Physical Database Design: The Database Professional's Guide to Exploiting Indexes, Views, Storage, and More

The mid-1990s saw the rise of servers with multiple CPUs, known as multiprocessors or symmetric multiprocessors (SMP). These servers included between two and eight CPUs. Typically only one of these CPUs can access memory at the same time. To avoid the serialization of memory access, the CPU caches become increasingly important for multiprocessors and increasingly sophisticated algorithms are used to avoid caches misses on the CPU caches as access to local RAM (memory not in the CPU cache), because the weak link in the performance characteristic becomes increasingly the access to RAM. The serialization of memory access on a symmetric multiprocessor increases this problem significantly. As a result, SMPs rarely have more than eight CPUs. As a result the next generation of multiprocessors was developed in the mid- to late 1990s called nonuniform memory access (NUMA).

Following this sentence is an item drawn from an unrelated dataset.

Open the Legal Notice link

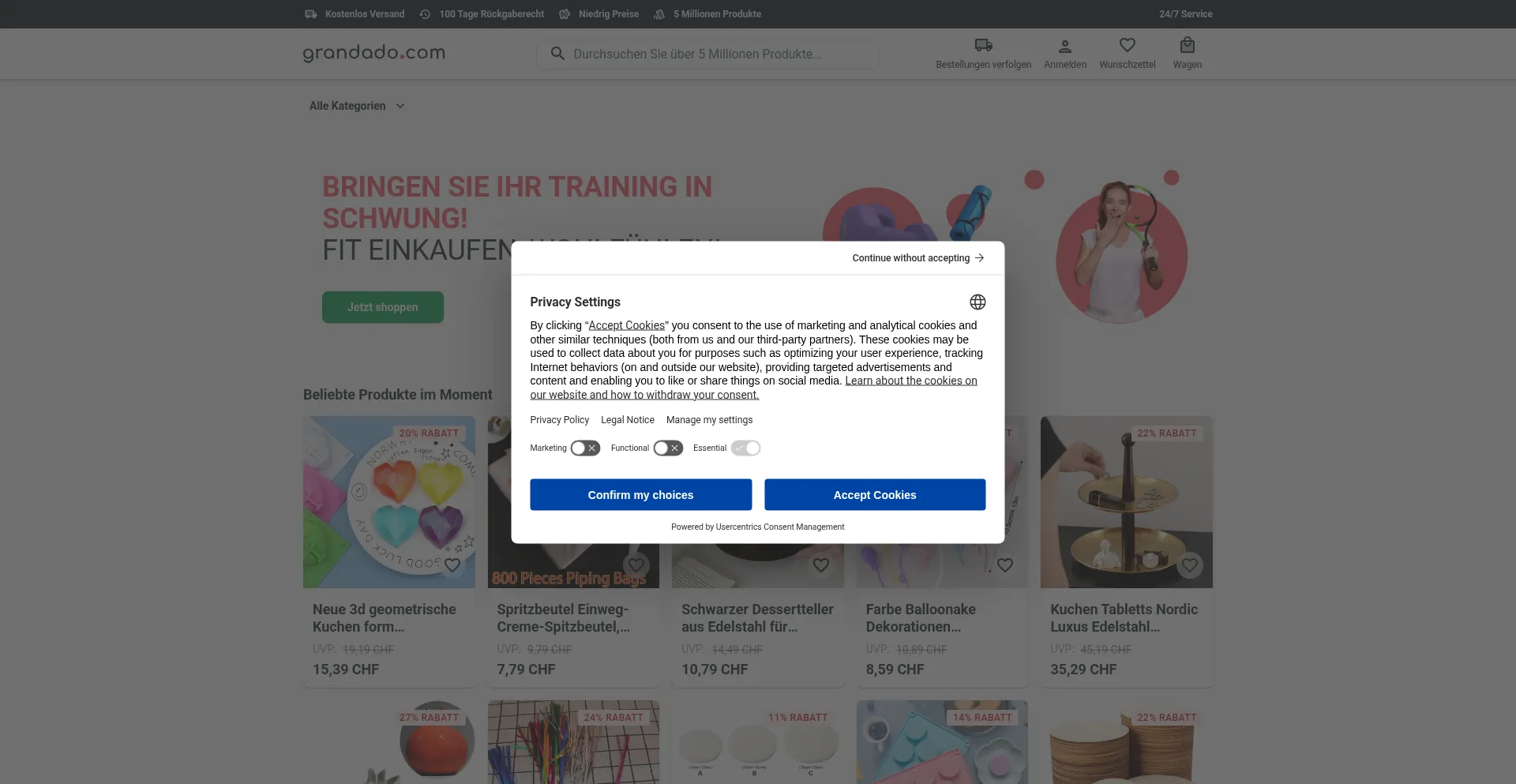point(627,420)
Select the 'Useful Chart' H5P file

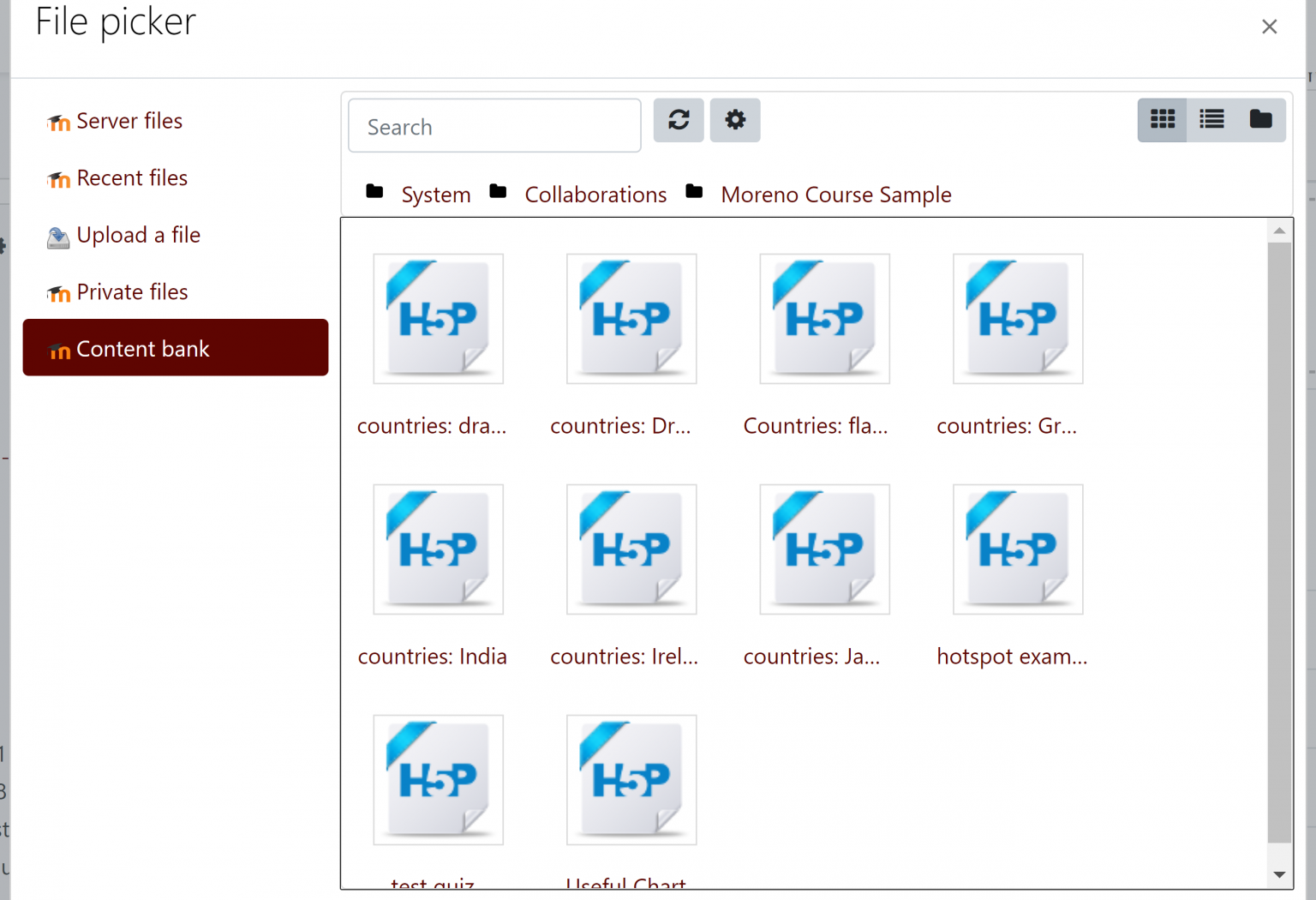pos(631,780)
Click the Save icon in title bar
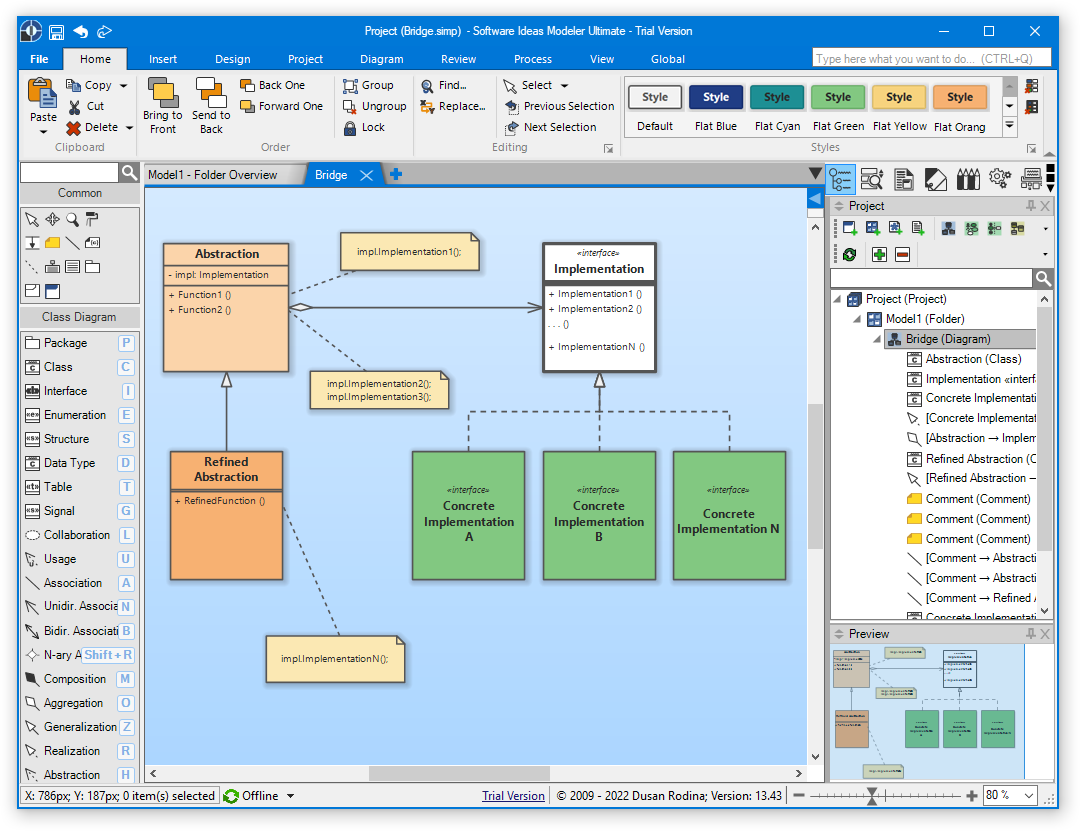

NUMA processors divide CPUs into groups called quads, each with their own local bus and RAM. Because each quad has its own local RAM and bus, the memory access and bus traffic are no longer necessarily balanced, hence the term nonuniform memory access. NUMA architectures can scale to much larger numbers of CPUs, often 32 or 64 units. However, maintaining memory consistency (cache coherence) between the quads becomes complex, and NUMA systems remain an expensive option. While NUMA systems can scale to a larger number of CPUs than regular SMPs, they cannot scale as large as shared-nothing or Grid systems (discussed in Chapter 6).